• Set exercise
Can you copy the records starting at the line containing "Viewport: 531px width, 372px" and ending at the line containing "pyautogui.click(x=235, y=23)", switching "coordinates" to "position" and leaving all else unchanged? Leave the pictures out.

Begin Supplied material

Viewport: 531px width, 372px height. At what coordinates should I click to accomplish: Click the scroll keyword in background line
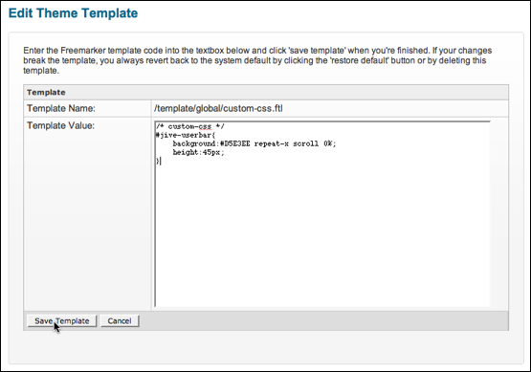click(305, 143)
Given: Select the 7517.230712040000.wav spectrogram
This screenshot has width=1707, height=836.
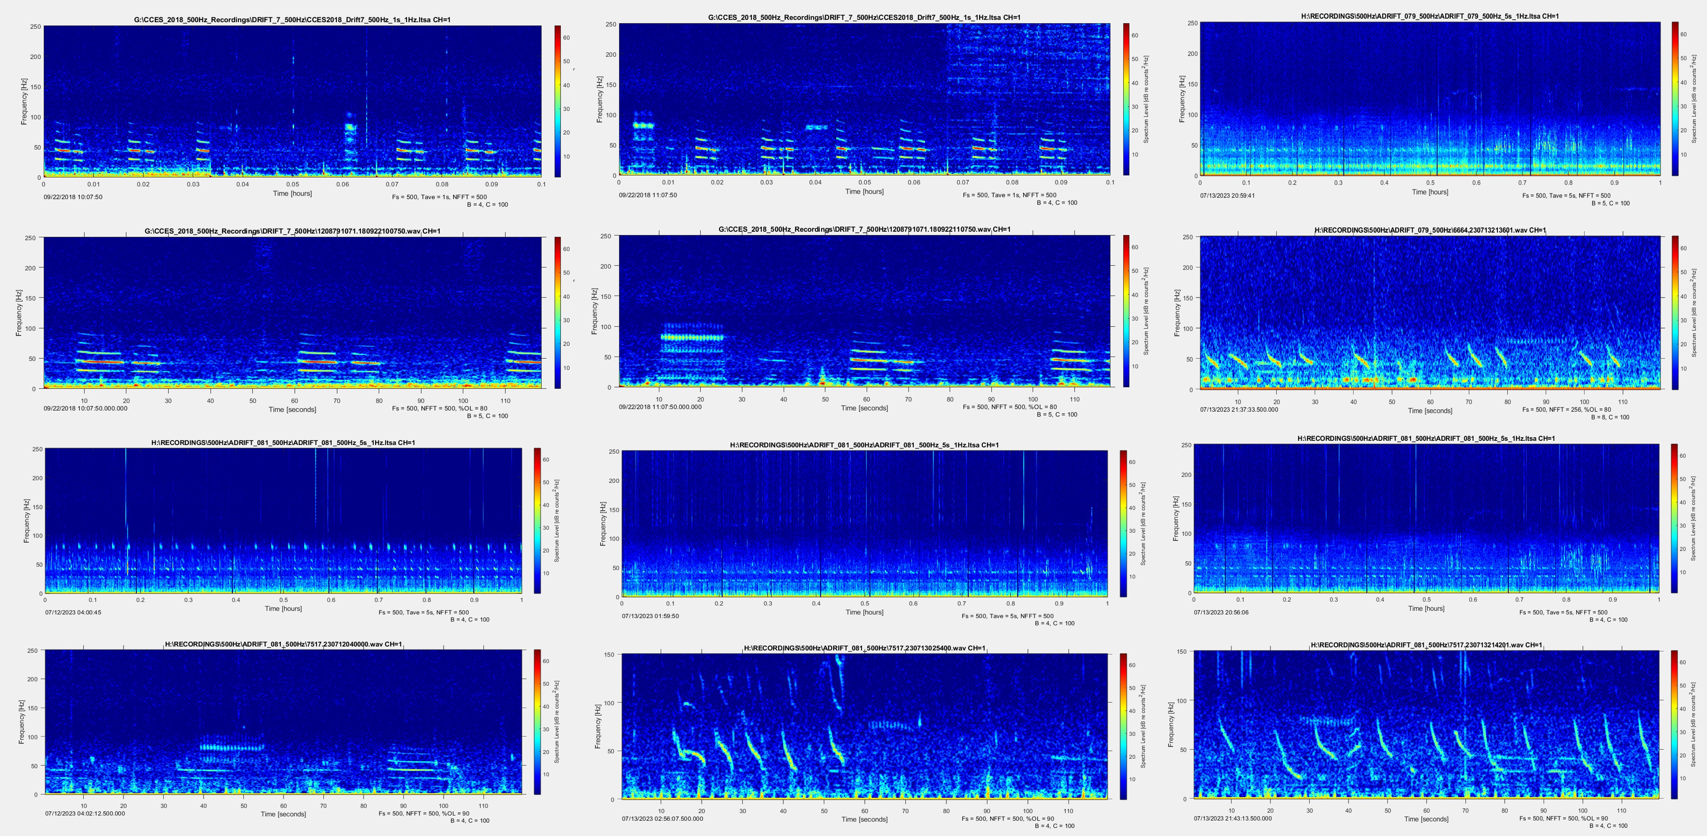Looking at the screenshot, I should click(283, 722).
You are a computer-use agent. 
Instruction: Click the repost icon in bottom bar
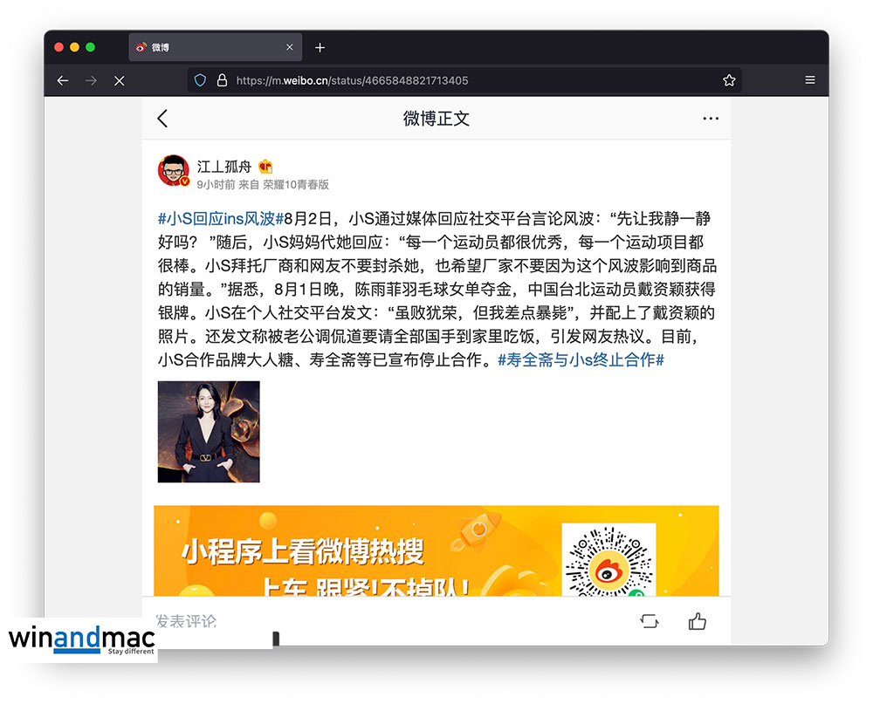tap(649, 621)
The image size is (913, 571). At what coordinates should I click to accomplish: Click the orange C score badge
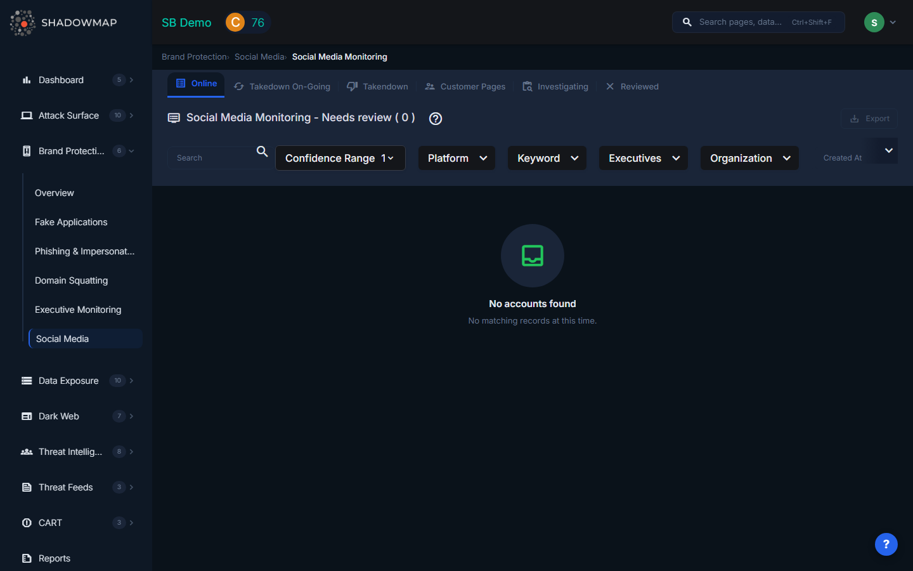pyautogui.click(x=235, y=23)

End Supplied material
Begin Supplied material

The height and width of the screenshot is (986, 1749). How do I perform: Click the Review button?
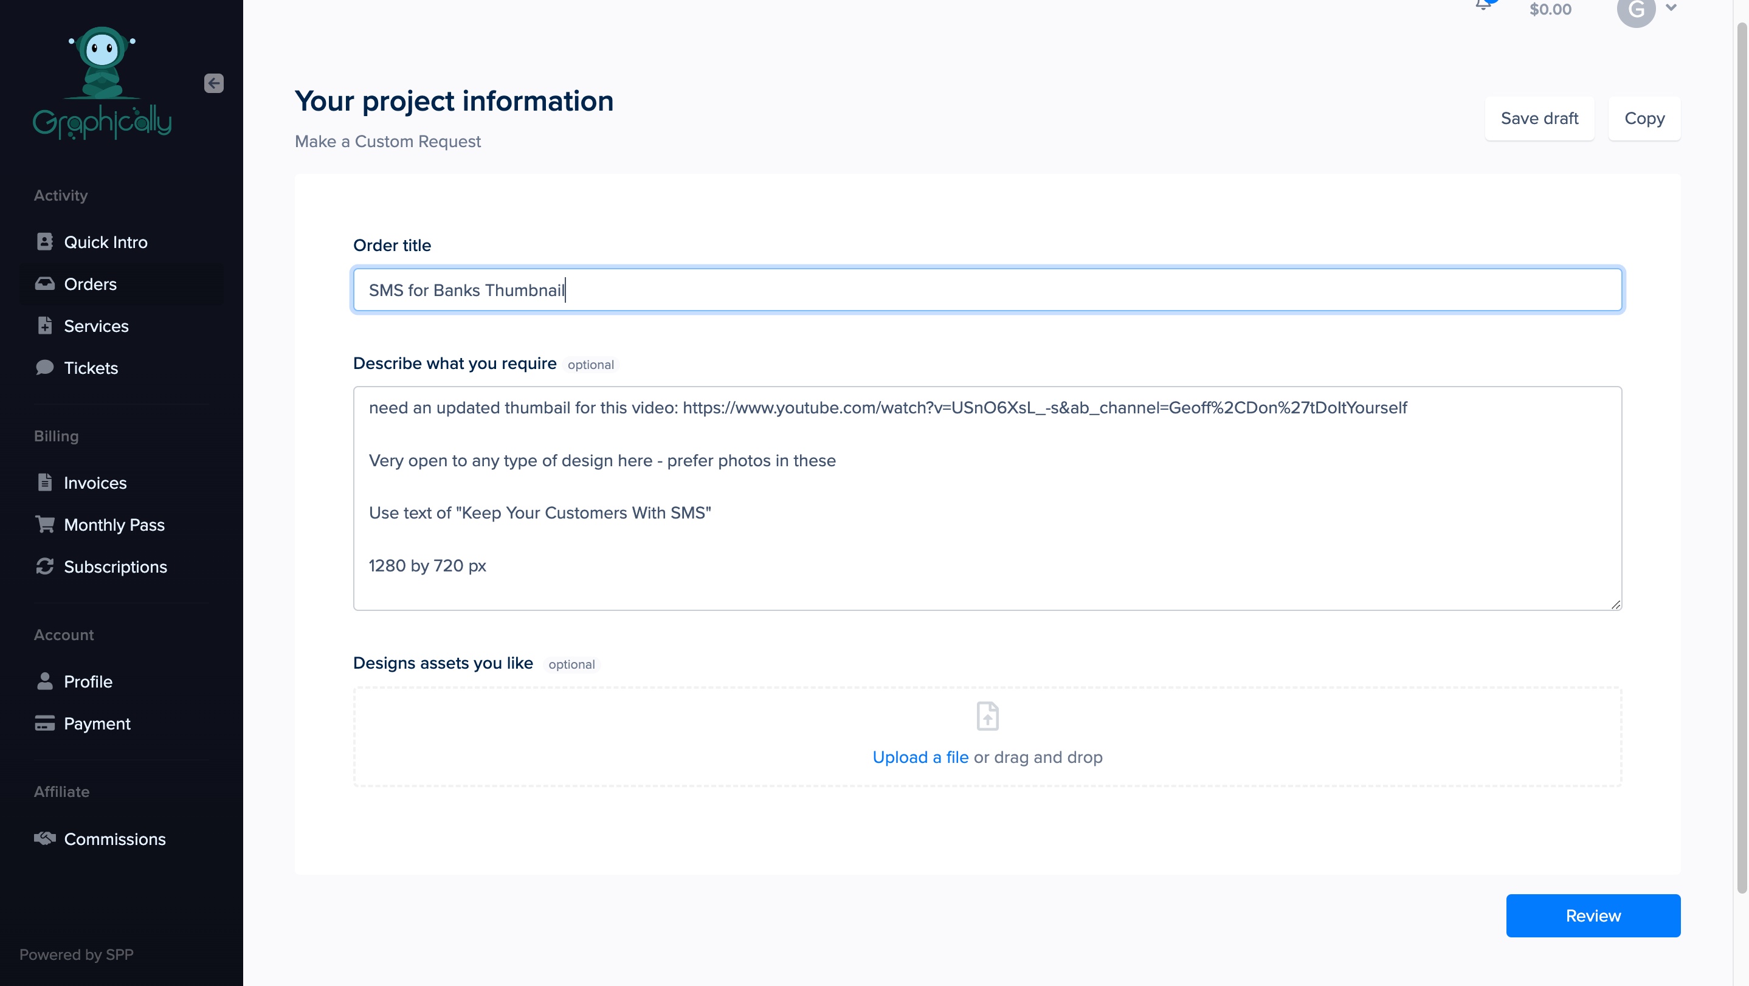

End Supplied material
Begin Supplied material

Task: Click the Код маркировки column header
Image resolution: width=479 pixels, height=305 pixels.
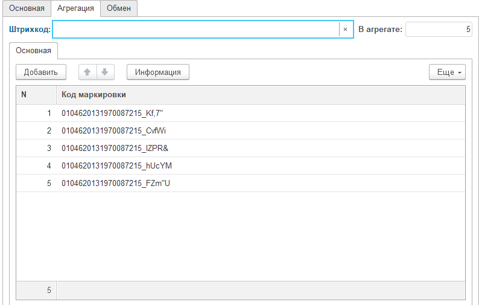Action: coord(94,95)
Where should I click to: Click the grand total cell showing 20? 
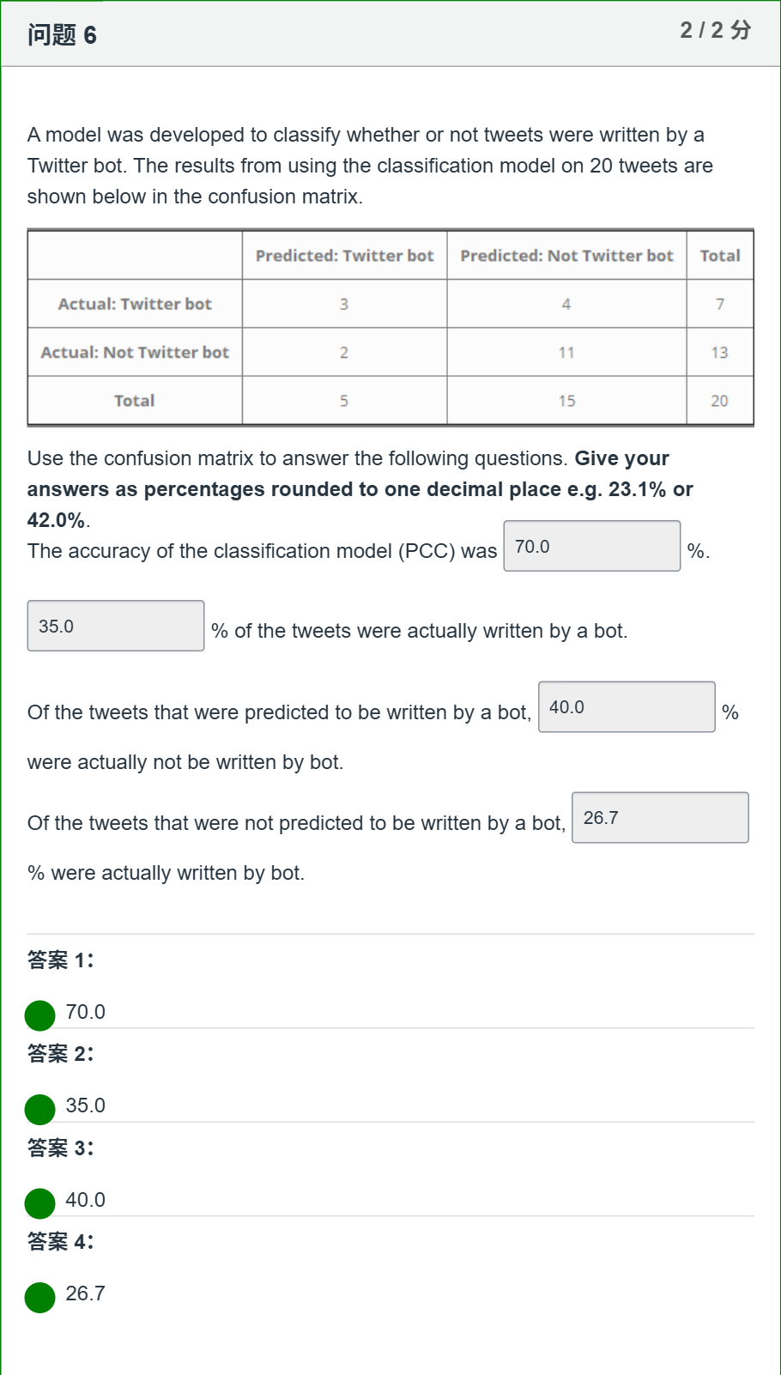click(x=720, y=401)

End Supplied material

• Exercise solution
Viewport: 531px width, 372px height. At what position should I click to accomplish: Click the scroll keyword in background line
click(305, 143)
Given: Select the 7517.230712040000.wav spectrogram
This screenshot has width=1707, height=836.
Looking at the screenshot, I should click(283, 722).
You are a computer-use agent. 
Instruction: Click the repost icon in bottom bar
tap(649, 621)
The image size is (913, 571). At what position should I click to accomplish: Click the orange C score badge
pyautogui.click(x=235, y=23)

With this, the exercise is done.